The Chinese-owners of Norfolk-based Lotus, Geely, are understood to be eyeing up a multi-billion pound floatation for the firm as it readies to open a new production plant in China and targets 100,000 sales a year by 2030.
The firm told City A.M that New York was the favoured destination for a floatation due to the access to the automotive investor base in the US and a spate of high valuation listings.
But London and Hong Kong are still in contention as second and third choice for a listing, with its “home market” still a viable option, a spokesperson told City A.M,.
They warned the firm was still 12-24 months off going public, however.
Lotus bosses are currently “testing the temperature” of investors across markets as they sound out the best destination to go public, and will meet with investors in Amsterdam in March to gauge the appetite for a Euronext listing, having met with a group of potential London investors last week.
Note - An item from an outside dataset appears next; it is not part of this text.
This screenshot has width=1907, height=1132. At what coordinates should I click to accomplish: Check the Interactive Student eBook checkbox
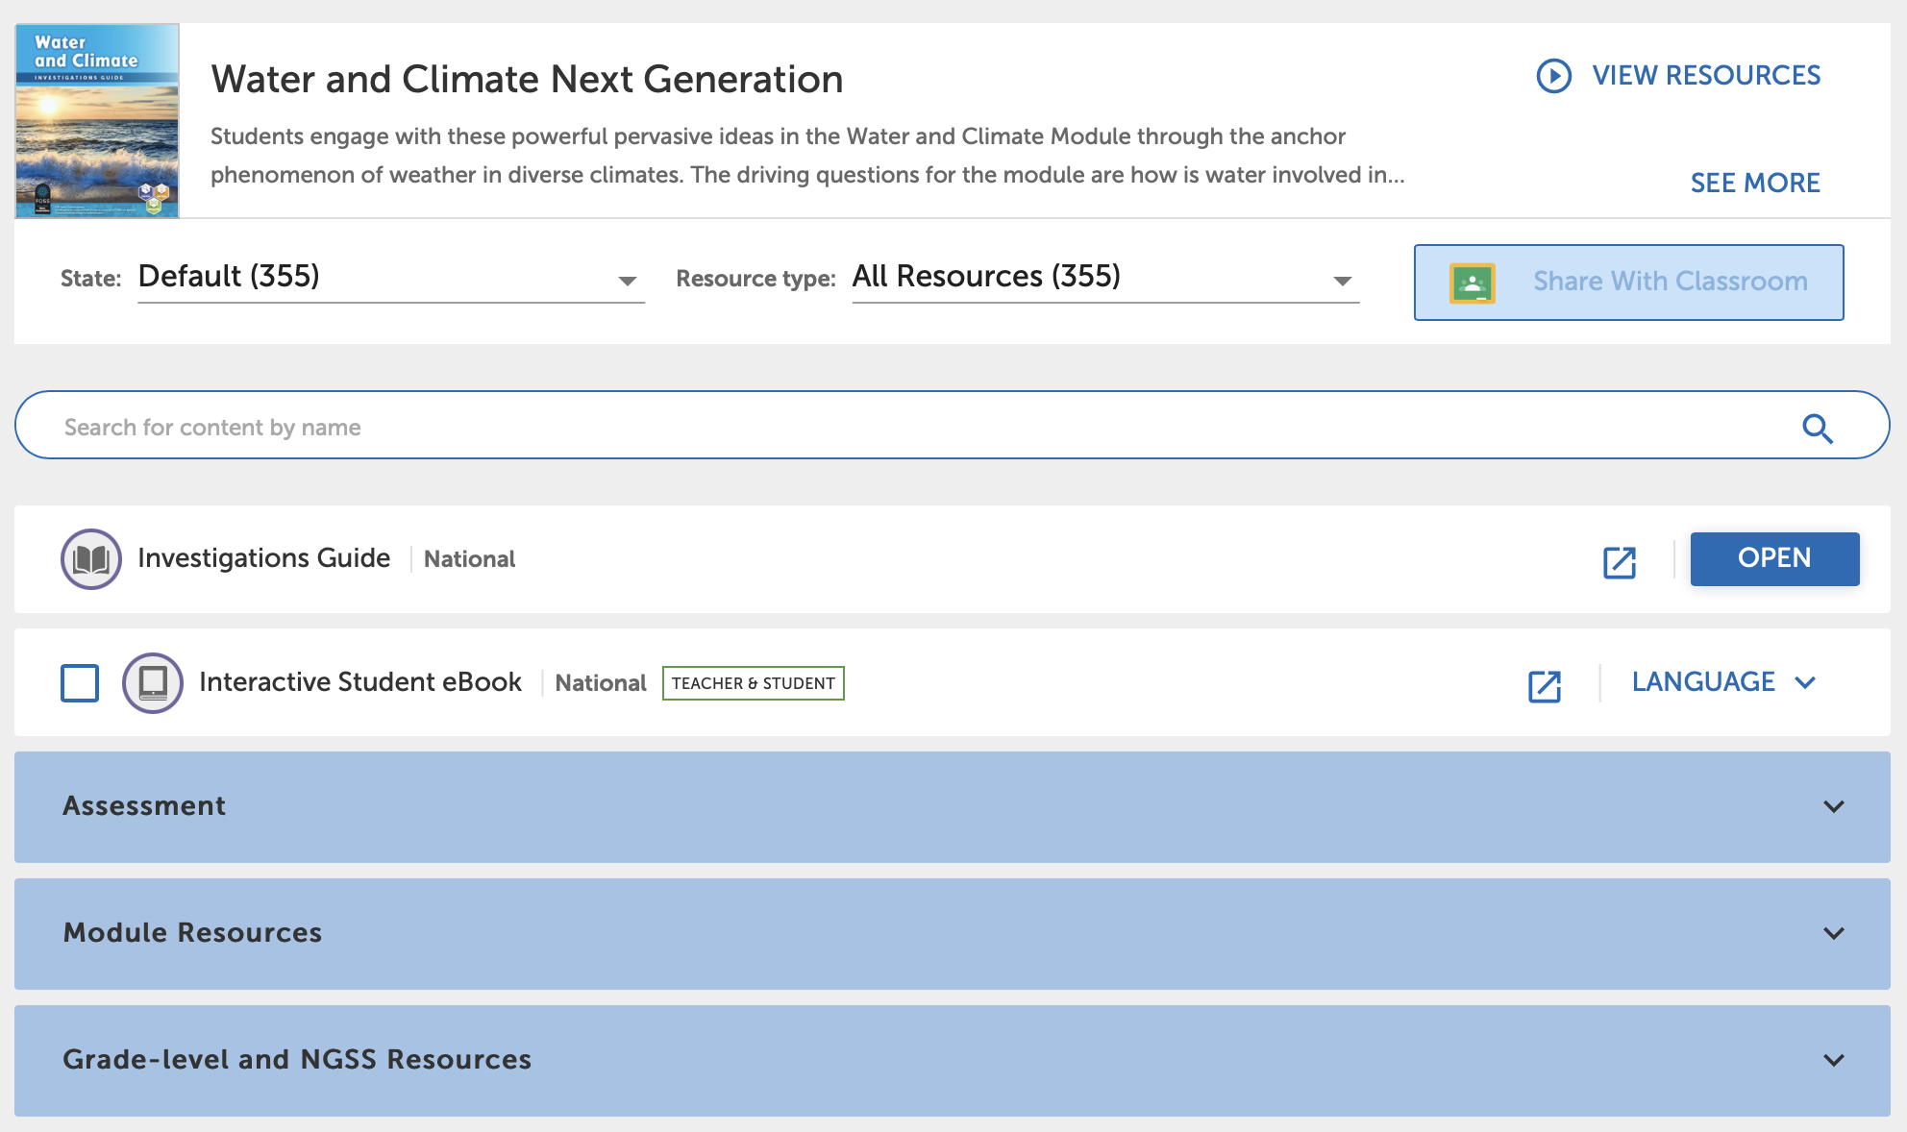tap(80, 683)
The floatation plans come as part of a wider transformation from the firm from a loss-making brand loved by sports car aficionados into a mainstream motoring brand.
Geely is accelerating Lotus’s push into the “lifestyle vehicle” space and will begin building the first Lotus 4×4, an all-electric vehicle, and a zero-emission executive car.
Geely’s move to float Lotus follows a similar shakeup at Volvo, which it floated last year at a valuation of £13bn.
Stuart Andrews, Managing Director & Head of Capital Markets at finnCap Group, said a move to float the firm outside London was likely to trigger more soul-searching in the city.
“The surprise is not that it would seek to list elsewhere, but that once again the UK has sellers remorse over a business that the UK market could not or would not provide financing to,” he said.